Argentat

Jolie cité aux toits de lauzes, à l’entrée de la Vallée de la Dordogne.

Argentat sur Dordogne a été durant des siècles un grand port de commerce. Du quai Lestourgie partaient les gabares chargées de bois, de cuir et d’huile. Vous prendrez beaucoup de plaisir à flâner le long des quais pavés à l’ancienne pour admirer les maisons de pêcheurs chapeautées de lauze, les façades nobles et leurs tourelles. La rue Sainte-Claire compte quelques belles demeures, tel l’hôtel de Turenne.

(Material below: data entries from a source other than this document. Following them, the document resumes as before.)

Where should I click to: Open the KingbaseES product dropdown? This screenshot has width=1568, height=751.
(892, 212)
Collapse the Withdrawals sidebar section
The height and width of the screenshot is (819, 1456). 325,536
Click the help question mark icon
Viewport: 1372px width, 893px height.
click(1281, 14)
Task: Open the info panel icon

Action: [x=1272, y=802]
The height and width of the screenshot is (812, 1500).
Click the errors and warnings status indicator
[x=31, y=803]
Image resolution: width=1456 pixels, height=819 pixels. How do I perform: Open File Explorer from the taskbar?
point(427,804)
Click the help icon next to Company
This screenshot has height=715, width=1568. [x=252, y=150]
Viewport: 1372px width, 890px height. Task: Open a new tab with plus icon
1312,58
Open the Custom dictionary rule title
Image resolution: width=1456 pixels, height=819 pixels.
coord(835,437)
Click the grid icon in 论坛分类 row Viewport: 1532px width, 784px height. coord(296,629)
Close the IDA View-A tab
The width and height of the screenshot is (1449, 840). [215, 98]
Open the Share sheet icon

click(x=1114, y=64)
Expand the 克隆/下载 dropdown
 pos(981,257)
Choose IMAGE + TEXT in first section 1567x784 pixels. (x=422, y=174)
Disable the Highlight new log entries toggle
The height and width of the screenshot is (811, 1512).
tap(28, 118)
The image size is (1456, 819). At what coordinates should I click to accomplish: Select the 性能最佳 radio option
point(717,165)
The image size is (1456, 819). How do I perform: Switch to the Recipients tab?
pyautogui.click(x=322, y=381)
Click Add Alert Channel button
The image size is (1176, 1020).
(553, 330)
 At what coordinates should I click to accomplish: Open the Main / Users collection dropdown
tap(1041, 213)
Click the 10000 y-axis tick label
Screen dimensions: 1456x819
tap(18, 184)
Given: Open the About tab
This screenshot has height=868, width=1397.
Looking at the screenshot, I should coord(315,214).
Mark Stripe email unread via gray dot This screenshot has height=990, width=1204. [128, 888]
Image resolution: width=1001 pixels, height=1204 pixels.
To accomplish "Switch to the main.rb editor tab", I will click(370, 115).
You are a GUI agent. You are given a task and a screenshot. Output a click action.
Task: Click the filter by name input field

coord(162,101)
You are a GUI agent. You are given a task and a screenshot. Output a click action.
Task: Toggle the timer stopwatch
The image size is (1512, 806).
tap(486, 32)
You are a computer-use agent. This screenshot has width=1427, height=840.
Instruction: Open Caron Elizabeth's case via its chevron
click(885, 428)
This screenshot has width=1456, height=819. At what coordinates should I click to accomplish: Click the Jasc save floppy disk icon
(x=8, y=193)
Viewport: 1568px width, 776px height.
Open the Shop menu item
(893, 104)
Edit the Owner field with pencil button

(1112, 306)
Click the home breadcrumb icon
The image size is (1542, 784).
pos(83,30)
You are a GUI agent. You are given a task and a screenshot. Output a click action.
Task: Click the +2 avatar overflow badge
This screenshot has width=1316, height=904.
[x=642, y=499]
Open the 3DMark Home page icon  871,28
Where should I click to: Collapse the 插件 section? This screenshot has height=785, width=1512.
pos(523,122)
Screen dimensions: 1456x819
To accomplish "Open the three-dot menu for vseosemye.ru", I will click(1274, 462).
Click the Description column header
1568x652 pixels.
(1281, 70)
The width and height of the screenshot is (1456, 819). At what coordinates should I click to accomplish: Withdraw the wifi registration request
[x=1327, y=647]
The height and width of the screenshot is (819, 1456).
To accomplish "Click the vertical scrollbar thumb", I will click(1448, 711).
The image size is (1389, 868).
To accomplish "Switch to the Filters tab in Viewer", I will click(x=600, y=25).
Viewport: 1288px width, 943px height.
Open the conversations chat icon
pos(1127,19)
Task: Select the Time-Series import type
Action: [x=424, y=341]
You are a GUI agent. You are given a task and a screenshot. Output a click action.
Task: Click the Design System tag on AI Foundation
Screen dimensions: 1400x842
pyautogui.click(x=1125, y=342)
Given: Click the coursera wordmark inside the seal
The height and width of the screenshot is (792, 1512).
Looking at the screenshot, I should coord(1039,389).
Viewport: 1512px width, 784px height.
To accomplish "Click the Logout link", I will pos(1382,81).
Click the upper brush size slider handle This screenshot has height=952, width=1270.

Situé aux confins de trois régions, Limousin, Auvergne et Midi-Pyrénées, Argentat a su tirer parti très tôt de cette position pour se développer au gré des différents échanges commerciaux. Les premières traces d’habitats à Argentat datent de l’époque gallo-romaine mais un oppidum gaulois avait préalablement été construit à Monceaux-sur-Dordogne (5km en aval d’Argentat).

Plus tard, un fort se développa autour de l’église, dont le noyau constituait le « fortalicium ». Argentat fut marqué par les guerres de religions. A la contre-réforme, trois couvents catholiques furent construits. Le plus beau témoignage est celui des Récollets, construit tout près de la rivière et aujourd’hui occupé par une école privée.

Mais l’âme d’Argentat remonte à l’époque du commerce des gabares. Ces embarcations à fond plat appelées localement « courpets », construites en amont d’Argentat, étaient chargées de carassonnes (piquets de vigne) et de merrains (planches de bois) et partaient du port d’Argentat direction le bordelais.